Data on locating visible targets
◆ ◆ ◆ ◆ ◆

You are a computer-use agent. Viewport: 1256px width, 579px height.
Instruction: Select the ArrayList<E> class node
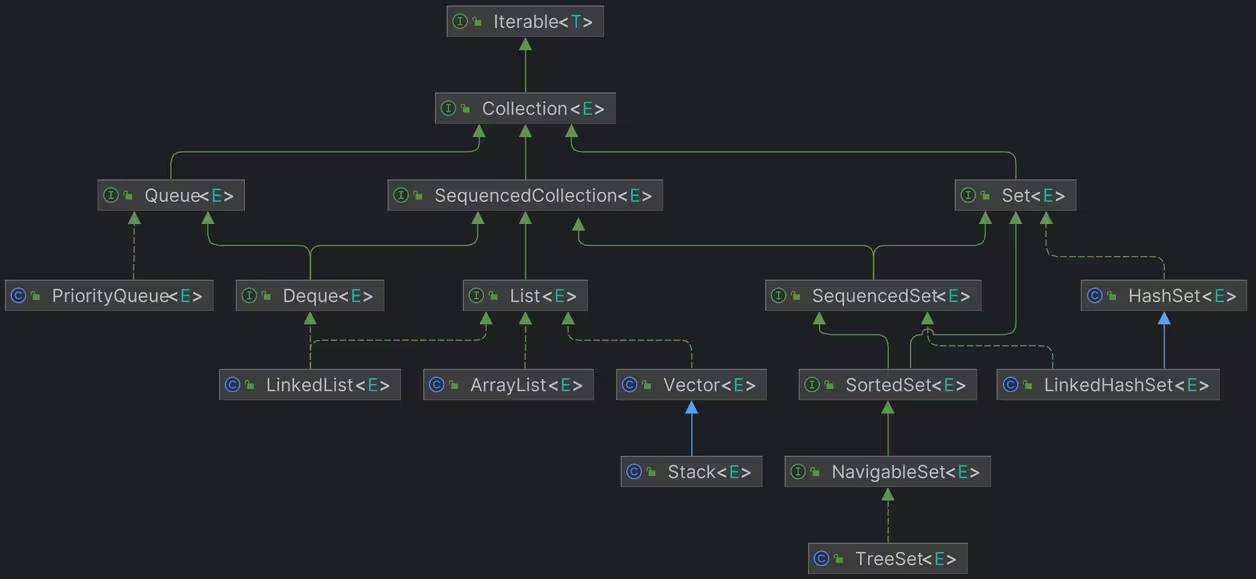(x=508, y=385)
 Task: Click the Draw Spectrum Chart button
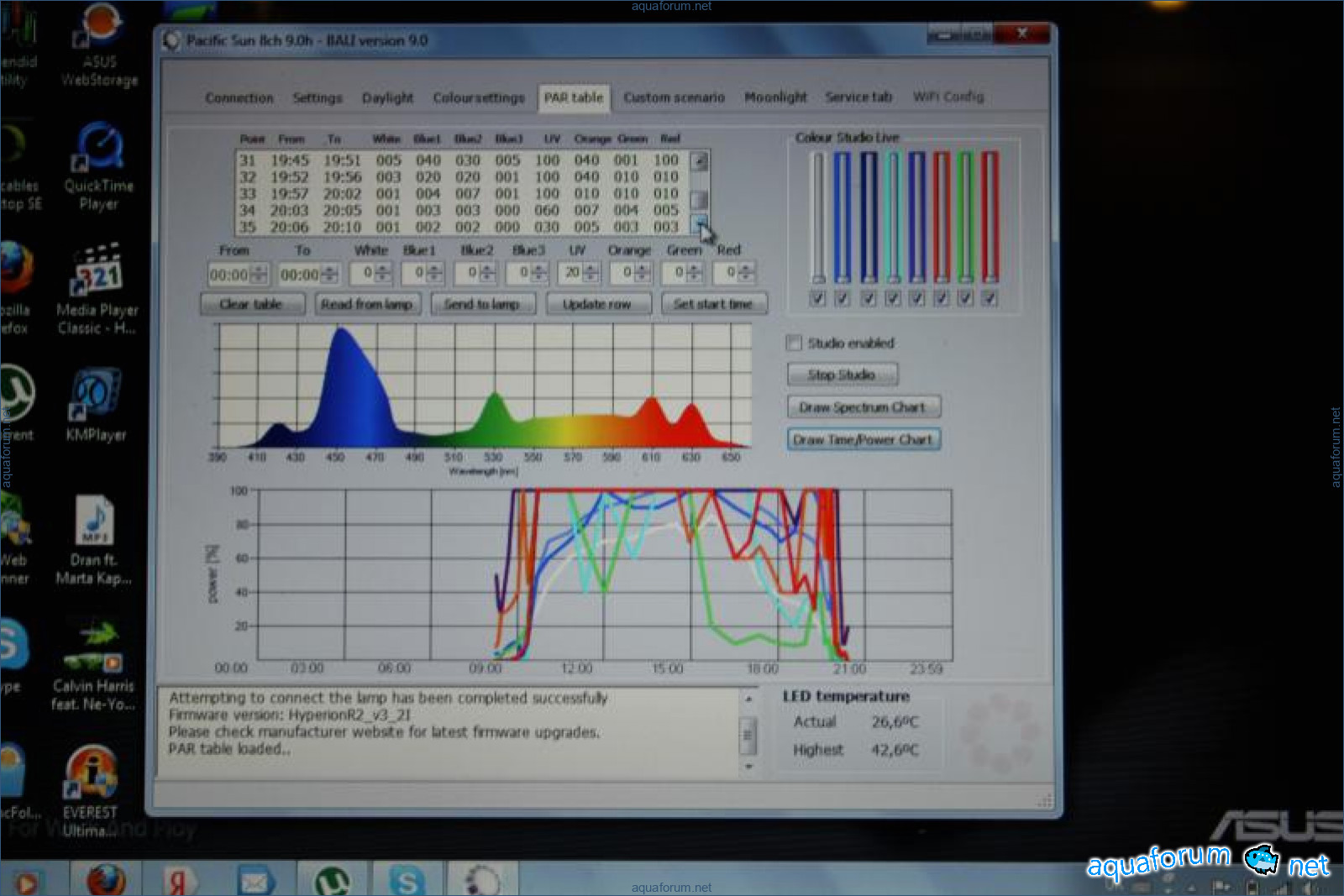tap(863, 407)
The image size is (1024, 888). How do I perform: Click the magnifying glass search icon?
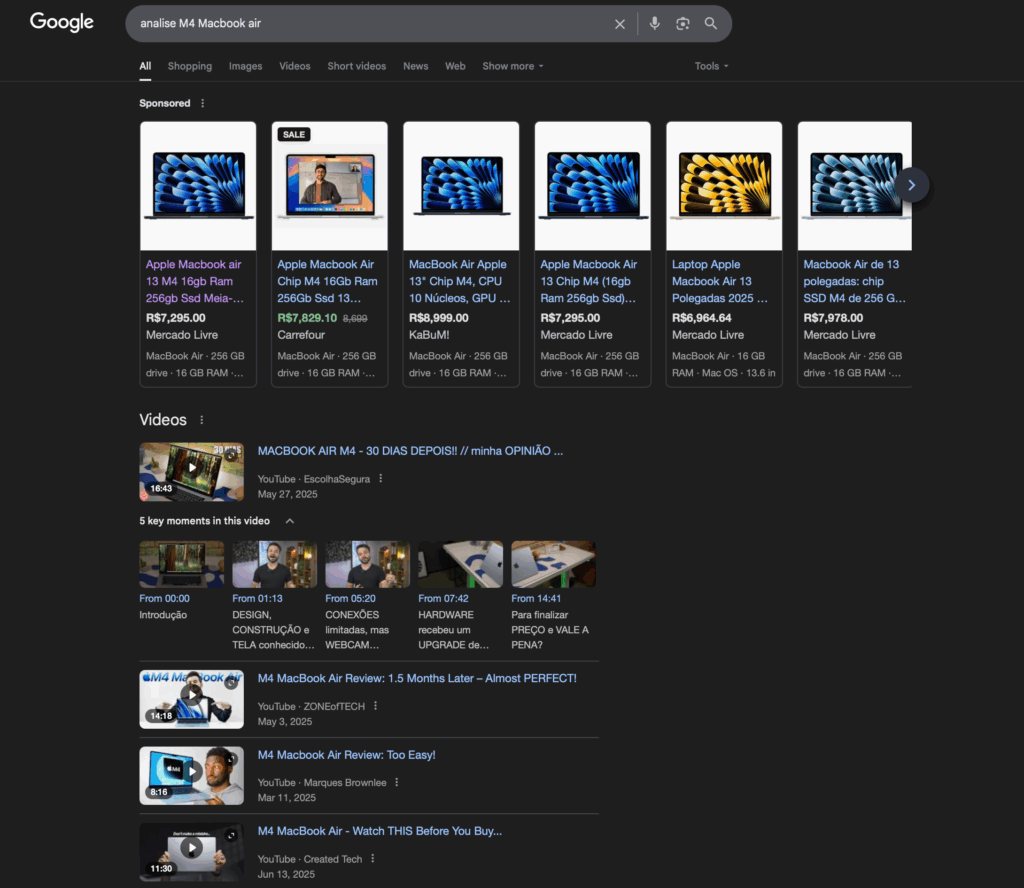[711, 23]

◆ ◆ ◆ ◆ ◆

(Task brief): Copy every line of text from the entries above word for word, omitting the pictures.

(Task solution):
You are a computer-use agent. Viewport: 1256px width, 579px height.
Instruction: Select the ArrayList<E> class node
(x=508, y=385)
 Task: Click the Draw Spectrum Chart button
tap(863, 407)
The image size is (1024, 888). How do I perform: Click the magnifying glass search icon?
[711, 23]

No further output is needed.